[Word and element location records]
_ _ _

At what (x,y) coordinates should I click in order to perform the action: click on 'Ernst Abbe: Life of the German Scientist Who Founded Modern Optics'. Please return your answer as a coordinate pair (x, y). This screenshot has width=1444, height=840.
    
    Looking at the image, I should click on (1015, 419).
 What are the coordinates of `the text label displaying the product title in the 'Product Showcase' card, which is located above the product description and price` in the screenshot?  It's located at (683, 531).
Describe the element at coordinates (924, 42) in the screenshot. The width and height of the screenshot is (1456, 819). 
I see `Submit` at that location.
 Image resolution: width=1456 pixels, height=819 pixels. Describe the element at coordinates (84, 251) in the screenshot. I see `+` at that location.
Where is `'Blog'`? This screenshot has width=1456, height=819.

_ _ _

** Given task **
Reproduce all of the material above, putting "Featured Products" in place of "Product Showcase" and leaving everything else unchanged.

** Response below **
At what (x,y) coordinates should I click in order to perform the action: click on 'Ernst Abbe: Life of the German Scientist Who Founded Modern Optics'. Please return your answer as a coordinate pair (x, y). This screenshot has width=1444, height=840.
    
    Looking at the image, I should click on (1015, 419).
 What are the coordinates of `the text label displaying the product title in the 'Featured Products' card, which is located above the product description and price` in the screenshot?  It's located at (683, 531).
Describe the element at coordinates (924, 42) in the screenshot. The width and height of the screenshot is (1456, 819). 
I see `Submit` at that location.
 Image resolution: width=1456 pixels, height=819 pixels. Describe the element at coordinates (84, 251) in the screenshot. I see `+` at that location.
Where is `'Blog'`? This screenshot has width=1456, height=819.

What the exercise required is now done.